For me, it’s fun to have an aggressive goal, entertaining to metaphysically chuckle at my braggadocio, satisfying to watch my body adapt to increasingly rigorous demands. It makes me feel alive and connected.
But marathon training depends on a delicate balance: you push your body to extremes while trying to sustain a healthy immune system. Not surprisingly, sometimes the scales tip over, usually during the taper, when the body senses it is no longer in frantic defense mode. Scientific and medical evidence supports the theory behind the syndrome; it’s the same physiological mechanism that perversely strikes down teachers when they go on vacation: you let up, you’re screwed.
I knew something was wrong during the Thanksgiving 4-miler. My body said I was running a 6:50 pace, but the clock said 7:00’s. I’d set out, not unreasonably based on my recent training, to run a 27 minute race, but the last half mile, found myself clawing and grasping towards 28. I finished in 28:04, a heaving mess. I had felt so good in the week leading up to the race. What happened?
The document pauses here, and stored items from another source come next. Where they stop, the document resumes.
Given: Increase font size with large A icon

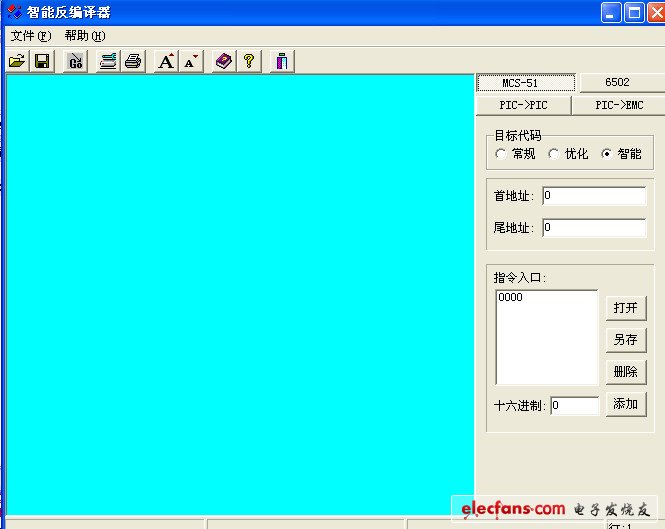Looking at the screenshot, I should [x=166, y=61].
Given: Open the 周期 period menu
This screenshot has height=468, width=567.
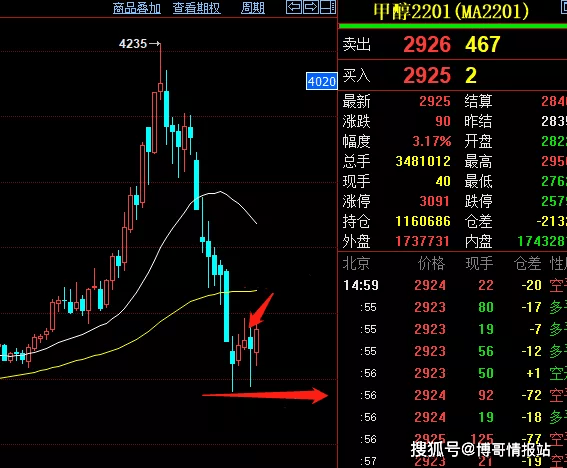Looking at the screenshot, I should (253, 8).
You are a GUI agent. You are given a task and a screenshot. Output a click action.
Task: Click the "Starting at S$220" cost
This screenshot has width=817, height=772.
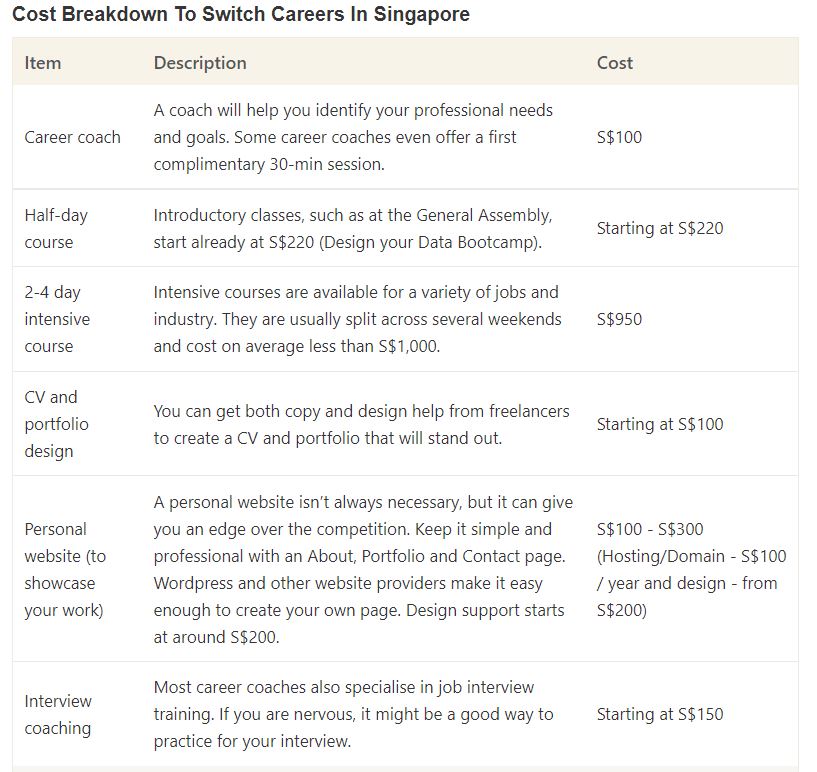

I cursed the answer, which became increasingly clear as Friday wore on with classic cold symptoms: scratchy throat, runny nose, congestion, mild fatigue. Yikes! I knew if it took hold, I’d be out of competition. I ran for my usual measures of defense: Zicam (a zinc nasal gel; I swear by it) and zinc lozenges (one of the only cold remedies clinically shown to reduce the duration and severity of a cold). The inhaler and Claritin were bigger guns, prescribed previously during a particularly nasty cold earlier in the season. I didn’t hesitate to reach for them.
Though I typically scorn what I consider excessive reliance on medications, I’ve been religiously using these four “interventions” for the last three days, and I must admit, they seem to be working. I ran my “depletion run” today, a 12-miler at 8 minute pace (I’ll describe the carb depletion/load regimen in tomorrow’s post), and actually felt energized after the run. Aside from a few sniffles, I’ve been practically symptom-free all day.
It feels like I’ll be home free in a few days. I’m hopeful I’ll be recovered enough to reach my goal of a sub-3:15 marathon in seven days.
And if it all goes south next weekend, well, I can go South with a backup marathon…the Mardi-Gras Marathon takes place in my former temporary hometown of New Orleans, on February 1st.
But first things first.
Well said Maggie and so true… I’m crossing my fingers for you. You are going to have a great race!